Ivermectin binds to ligand-gated chloride ion channels including glutamate, glycine, and gammaaminobutyric acid (GABA) gated chloride ion channels in nerve and muscle cells. Its selective activity against human parasites is due to its high affinity for glutamate-gated chloride ion channels found in the peripheral nervous system of invertebrates (9). The binding of ivermectin to this ion channel in the nerve and muscle cells results in increased permeability of the cell membrane to chloride ions, leading to hyperpolarization with subsequent paralysis and death of the parasite. Because ivermectin does not readily cross the mammalian blood-brain barrier, where ligand-gated chloride ion channels are found in mammals, humans are spared from adverse CNS effects of the drug (10-12). Nevertheless, within the realm of veterinary medicine there have been reports of severe toxicity of ivermectin affecting collies, demonstrating that drug can access the CNS in mammals (13).
Scabies
Several studies have demonstrated that ivermectin is just as safe and effective as topical antiscabietics. In these studies, single oral therapy with dosages ranging from 100 to 200 [micro]g/kg resulted in cure rates that ranged from 70% to 100% (14-17). In a study comparing oral ivermectin and permethrin 5% cream, two 200 [micro]g/kg doses two weeks apart were required to achieve the cure rate of a single application of permethrin, which was 97.8% (18). Despite these studies, the optimal dosage for scabies has not been established due to paucity of randomized trials and the lack of longterm experience of the drug in humans for scabies. Data from the limited number of studies indicate that two doses of 200 mg/kg of ivermectin 1 to 2 weeks apart achieve the comparable cure rates of topical antiscabietics. Single dose failure is assumed to be, in part, due to survival of the eggs leading to re-infestation. Some report successful experience with single 250 [micro]g/kg and 400 [micro]g/kg dosages, which avoids the second dosage (19).

> _COLLECTED MATERIAL_:
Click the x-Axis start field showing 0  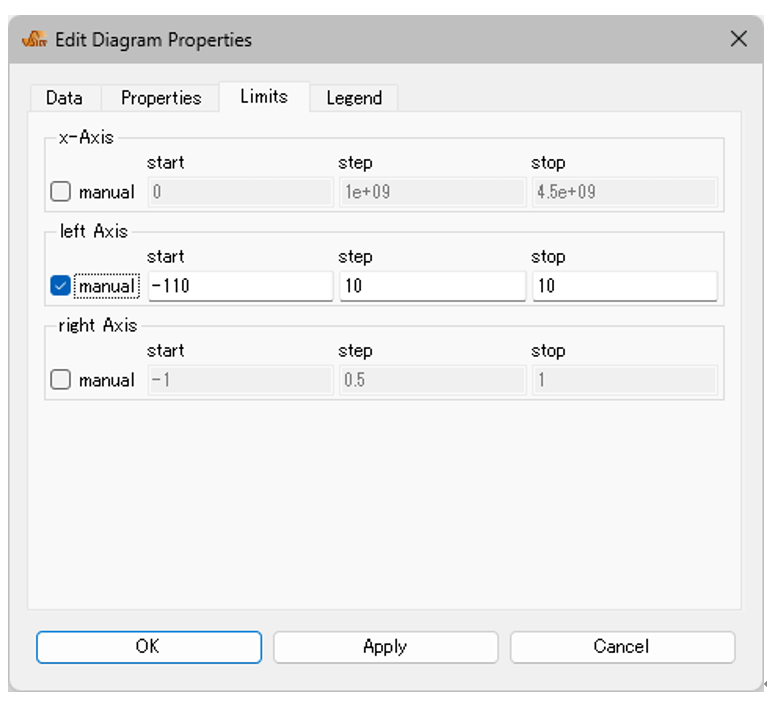[241, 191]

> _YOUR ASSIGNMENT_: Reproduce the full ivermectin text word for word. Work only from the ivermectin text and ignore the data.

> _TASK SOLUTION_:
Ivermectin binds to ligand-gated chloride ion channels including glutamate, glycine, and gammaaminobutyric acid (GABA) gated chloride ion channels in nerve and muscle cells. Its selective activity against human parasites is due to its high affinity for glutamate-gated chloride ion channels found in the peripheral nervous system of invertebrates (9). The binding of ivermectin to this ion channel in the nerve and muscle cells results in increased permeability of the cell membrane to chloride ions, leading to hyperpolarization with subsequent paralysis and death of the parasite. Because ivermectin does not readily cross the mammalian blood-brain barrier, where ligand-gated chloride ion channels are found in mammals, humans are spared from adverse CNS effects of the drug (10-12). Nevertheless, within the realm of veterinary medicine there have been reports of severe toxicity of ivermectin affecting collies, demonstrating that drug can access the CNS in mammals (13).
Scabies
Several studies have demonstrated that ivermectin is just as safe and effective as topical antiscabietics. In these studies, single oral therapy with dosages ranging from 100 to 200 [micro]g/kg resulted in cure rates that ranged from 70% to 100% (14-17). In a study comparing oral ivermectin and permethrin 5% cream, two 200 [micro]g/kg doses two weeks apart were required to achieve the cure rate of a single application of permethrin, which was 97.8% (18). Despite these studies, the optimal dosage for scabies has not been established due to paucity of randomized trials and the lack of longterm experience of the drug in humans for scabies. Data from the limited number of studies indicate that two doses of 200 mg/kg of ivermectin 1 to 2 weeks apart achieve the comparable cure rates of topical antiscabietics. Single dose failure is assumed to be, in part, due to survival of the eggs leading to re-infestation. Some report successful experience with single 250 [micro]g/kg and 400 [micro]g/kg dosages, which avoids the second dosage (19).